■ **What the task requires**: Reproduce the entries below in full and without error.

■ **Task input**:
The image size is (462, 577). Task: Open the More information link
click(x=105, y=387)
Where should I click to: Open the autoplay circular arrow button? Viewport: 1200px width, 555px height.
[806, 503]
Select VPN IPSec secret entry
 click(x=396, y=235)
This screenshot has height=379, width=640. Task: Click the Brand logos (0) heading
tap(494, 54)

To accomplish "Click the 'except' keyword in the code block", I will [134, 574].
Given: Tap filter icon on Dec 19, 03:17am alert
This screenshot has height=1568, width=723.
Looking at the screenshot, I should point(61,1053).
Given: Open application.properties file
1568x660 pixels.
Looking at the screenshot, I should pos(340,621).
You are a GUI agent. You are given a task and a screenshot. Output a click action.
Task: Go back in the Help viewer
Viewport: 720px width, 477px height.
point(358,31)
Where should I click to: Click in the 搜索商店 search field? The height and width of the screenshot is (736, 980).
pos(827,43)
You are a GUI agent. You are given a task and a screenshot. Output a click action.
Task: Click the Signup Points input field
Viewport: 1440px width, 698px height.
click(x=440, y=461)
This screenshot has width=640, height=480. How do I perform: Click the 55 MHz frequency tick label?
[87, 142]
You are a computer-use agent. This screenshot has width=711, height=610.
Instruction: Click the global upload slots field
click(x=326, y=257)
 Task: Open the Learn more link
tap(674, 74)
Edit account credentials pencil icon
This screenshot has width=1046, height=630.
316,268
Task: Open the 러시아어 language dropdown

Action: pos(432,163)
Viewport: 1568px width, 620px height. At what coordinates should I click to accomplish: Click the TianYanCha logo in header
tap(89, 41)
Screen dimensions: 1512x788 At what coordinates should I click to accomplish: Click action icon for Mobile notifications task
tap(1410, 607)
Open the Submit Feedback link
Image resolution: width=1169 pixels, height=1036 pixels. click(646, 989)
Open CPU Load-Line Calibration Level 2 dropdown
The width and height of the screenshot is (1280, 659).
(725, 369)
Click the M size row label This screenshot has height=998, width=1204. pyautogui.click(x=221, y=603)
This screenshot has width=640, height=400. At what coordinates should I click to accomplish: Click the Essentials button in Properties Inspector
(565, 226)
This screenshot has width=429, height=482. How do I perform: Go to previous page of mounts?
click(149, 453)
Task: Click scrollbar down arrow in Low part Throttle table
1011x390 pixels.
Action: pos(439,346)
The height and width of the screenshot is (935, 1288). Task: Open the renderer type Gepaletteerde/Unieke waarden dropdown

■ **Written answer**:
The image size is (462, 577). Task: Open the More information link
click(x=105, y=387)
Where should I click to: Open the autoplay circular arrow button? Viewport: 1200px width, 555px height.
[806, 503]
Select VPN IPSec secret entry
 click(x=396, y=235)
This screenshot has height=379, width=640. Task: Click the Brand logos (0) heading
tap(494, 54)

To accomplish "Click the 'except' keyword in the code block", I will [134, 574].
Given: Tap filter icon on Dec 19, 03:17am alert
This screenshot has height=1568, width=723.
Looking at the screenshot, I should point(61,1053).
Given: Open application.properties file
1568x660 pixels.
Looking at the screenshot, I should pos(340,621).
You are a GUI agent. You are given a task and a screenshot. Output a click action.
Task: Go back in the Help viewer
Viewport: 720px width, 477px height.
point(358,31)
Where should I click to: Click in the 搜索商店 search field? The height and width of the screenshot is (736, 980).
pos(827,43)
You are a GUI agent. You are given a task and a screenshot. Output a click action.
Task: Click the Signup Points input field
Viewport: 1440px width, 698px height.
click(x=440, y=461)
This screenshot has width=640, height=480. How do I perform: Click the 55 MHz frequency tick label?
[87, 142]
You are a computer-use agent. This screenshot has width=711, height=610.
Instruction: Click the global upload slots field
click(x=326, y=257)
 Task: Open the Learn more link
tap(674, 74)
Edit account credentials pencil icon
This screenshot has width=1046, height=630.
316,268
Task: Open the 러시아어 language dropdown

Action: pos(432,163)
Viewport: 1568px width, 620px height. At what coordinates should I click to accomplish: Click the TianYanCha logo in header
tap(89, 41)
Screen dimensions: 1512x788 At what coordinates should I click to accomplish: Click action icon for Mobile notifications task
tap(1410, 607)
Open the Submit Feedback link
Image resolution: width=1169 pixels, height=1036 pixels. click(646, 989)
Open CPU Load-Line Calibration Level 2 dropdown
The width and height of the screenshot is (1280, 659).
(725, 369)
Click the M size row label This screenshot has height=998, width=1204. pyautogui.click(x=221, y=603)
This screenshot has width=640, height=400. At what coordinates should I click to accomplish: Click the Essentials button in Properties Inspector
(565, 226)
This screenshot has width=429, height=482. How do I perform: Go to previous page of mounts?
click(149, 453)
Task: Click scrollbar down arrow in Low part Throttle table
1011x390 pixels.
Action: pos(439,346)
The height and width of the screenshot is (935, 1288). Task: Open the renderer type Gepaletteerde/Unieke waarden dropdown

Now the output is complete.